-- Start of LISTED ENTRIES --

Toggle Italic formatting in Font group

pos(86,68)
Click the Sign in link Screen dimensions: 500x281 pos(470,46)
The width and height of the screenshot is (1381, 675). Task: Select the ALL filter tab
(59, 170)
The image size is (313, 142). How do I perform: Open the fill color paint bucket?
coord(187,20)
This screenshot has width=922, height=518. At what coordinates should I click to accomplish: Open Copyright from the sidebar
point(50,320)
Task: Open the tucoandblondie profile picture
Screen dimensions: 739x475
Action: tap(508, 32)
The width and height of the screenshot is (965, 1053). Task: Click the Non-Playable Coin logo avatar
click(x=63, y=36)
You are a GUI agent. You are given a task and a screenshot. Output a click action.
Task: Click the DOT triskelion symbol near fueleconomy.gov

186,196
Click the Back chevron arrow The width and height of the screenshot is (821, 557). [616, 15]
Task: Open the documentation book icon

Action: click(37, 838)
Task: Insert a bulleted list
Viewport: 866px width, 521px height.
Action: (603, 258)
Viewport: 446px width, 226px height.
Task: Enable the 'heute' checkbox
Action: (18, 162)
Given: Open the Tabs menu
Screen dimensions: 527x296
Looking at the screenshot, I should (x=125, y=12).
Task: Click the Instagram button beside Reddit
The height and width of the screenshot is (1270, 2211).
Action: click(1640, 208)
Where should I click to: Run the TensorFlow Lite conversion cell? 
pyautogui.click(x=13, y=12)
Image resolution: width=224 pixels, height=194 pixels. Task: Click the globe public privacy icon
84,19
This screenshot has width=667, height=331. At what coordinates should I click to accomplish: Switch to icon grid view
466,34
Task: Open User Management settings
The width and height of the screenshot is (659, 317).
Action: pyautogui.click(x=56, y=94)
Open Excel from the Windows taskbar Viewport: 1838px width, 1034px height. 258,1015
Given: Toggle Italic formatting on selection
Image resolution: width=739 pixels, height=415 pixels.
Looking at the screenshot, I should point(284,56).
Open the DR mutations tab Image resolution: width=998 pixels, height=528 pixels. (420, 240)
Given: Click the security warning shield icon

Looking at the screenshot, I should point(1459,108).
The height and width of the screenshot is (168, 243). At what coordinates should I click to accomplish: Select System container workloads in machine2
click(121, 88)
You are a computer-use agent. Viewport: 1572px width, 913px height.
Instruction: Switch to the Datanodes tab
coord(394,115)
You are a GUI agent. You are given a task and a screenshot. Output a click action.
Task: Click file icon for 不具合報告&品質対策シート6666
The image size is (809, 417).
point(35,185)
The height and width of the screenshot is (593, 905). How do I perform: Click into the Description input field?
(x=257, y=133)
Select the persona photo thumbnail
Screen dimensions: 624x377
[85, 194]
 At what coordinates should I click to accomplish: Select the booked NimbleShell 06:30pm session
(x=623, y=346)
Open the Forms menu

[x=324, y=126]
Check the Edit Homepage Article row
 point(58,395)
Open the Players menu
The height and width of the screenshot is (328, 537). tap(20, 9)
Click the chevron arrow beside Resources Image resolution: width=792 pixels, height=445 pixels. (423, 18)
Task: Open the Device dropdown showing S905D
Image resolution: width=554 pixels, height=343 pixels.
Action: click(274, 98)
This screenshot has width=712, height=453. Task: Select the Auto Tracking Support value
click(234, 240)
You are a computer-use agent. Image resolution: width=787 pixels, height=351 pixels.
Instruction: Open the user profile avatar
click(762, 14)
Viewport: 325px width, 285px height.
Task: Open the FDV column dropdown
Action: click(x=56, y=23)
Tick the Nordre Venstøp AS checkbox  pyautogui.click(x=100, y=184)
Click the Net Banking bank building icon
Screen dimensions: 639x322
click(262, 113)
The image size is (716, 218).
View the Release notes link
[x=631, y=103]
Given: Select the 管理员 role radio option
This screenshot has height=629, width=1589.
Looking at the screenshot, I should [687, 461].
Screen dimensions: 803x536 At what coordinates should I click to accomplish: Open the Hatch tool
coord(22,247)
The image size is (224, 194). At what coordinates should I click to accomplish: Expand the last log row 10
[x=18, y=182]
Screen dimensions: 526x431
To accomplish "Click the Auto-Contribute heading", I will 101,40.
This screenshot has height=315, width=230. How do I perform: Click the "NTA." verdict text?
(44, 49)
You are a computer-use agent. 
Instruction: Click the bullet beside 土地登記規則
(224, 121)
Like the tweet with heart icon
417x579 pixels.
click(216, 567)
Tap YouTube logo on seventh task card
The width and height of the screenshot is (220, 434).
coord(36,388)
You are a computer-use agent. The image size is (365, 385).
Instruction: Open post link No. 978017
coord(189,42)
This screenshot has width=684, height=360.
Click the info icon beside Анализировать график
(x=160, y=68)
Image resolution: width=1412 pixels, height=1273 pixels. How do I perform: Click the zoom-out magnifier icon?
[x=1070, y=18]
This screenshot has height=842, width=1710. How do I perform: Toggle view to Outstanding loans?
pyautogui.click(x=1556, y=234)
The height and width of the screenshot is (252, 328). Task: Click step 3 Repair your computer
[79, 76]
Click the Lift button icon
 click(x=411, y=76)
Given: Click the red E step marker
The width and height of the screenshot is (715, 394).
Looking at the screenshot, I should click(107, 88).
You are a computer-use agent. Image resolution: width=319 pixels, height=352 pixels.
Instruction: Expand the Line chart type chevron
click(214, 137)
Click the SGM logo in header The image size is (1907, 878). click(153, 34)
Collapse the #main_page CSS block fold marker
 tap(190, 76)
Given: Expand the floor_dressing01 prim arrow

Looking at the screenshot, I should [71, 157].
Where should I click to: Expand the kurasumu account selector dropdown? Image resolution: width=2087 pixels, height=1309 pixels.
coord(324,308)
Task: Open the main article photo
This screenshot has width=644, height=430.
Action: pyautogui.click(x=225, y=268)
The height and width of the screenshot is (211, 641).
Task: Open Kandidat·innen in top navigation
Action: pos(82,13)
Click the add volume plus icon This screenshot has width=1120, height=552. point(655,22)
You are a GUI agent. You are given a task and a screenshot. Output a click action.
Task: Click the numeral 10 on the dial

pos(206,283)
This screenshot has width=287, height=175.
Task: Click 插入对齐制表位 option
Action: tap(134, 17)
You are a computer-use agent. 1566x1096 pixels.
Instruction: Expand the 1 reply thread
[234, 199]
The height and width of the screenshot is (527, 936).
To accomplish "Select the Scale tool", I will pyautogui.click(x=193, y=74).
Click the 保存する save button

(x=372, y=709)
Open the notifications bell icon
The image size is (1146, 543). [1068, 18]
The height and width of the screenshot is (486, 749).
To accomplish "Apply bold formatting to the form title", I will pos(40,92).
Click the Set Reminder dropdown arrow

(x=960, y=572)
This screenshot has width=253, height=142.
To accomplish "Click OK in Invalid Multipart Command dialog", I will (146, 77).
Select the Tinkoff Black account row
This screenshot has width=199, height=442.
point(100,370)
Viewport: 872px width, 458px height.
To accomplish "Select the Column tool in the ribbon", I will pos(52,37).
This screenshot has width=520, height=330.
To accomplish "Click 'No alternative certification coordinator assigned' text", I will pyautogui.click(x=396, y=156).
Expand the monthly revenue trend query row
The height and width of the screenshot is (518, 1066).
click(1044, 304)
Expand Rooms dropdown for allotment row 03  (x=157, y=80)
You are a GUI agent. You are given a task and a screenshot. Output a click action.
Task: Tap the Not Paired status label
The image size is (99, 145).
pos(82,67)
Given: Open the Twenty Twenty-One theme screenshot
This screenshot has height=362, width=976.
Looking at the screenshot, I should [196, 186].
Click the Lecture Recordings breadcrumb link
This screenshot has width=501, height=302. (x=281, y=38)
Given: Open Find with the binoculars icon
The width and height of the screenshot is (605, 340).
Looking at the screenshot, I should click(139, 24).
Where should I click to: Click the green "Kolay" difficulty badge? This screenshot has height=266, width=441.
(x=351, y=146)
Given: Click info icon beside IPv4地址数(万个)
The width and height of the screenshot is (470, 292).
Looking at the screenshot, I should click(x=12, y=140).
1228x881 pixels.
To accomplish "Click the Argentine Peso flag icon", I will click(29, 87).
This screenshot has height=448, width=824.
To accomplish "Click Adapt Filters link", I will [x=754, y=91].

-- End of LISTED ENTRIES --

■ DIRECTIONS FOR THIS TASK
Reproduce the lines above exactly, starting at the line containing "This screenshot has height=842, width=1710." and ending at the line containing "click(x=411, y=76)", both included.

■ EXERCISE RESULT
This screenshot has height=842, width=1710. How do I perform: Toggle view to Outstanding loans?
pyautogui.click(x=1556, y=234)
The height and width of the screenshot is (252, 328). Task: Click step 3 Repair your computer
[79, 76]
Click the Lift button icon
 click(x=411, y=76)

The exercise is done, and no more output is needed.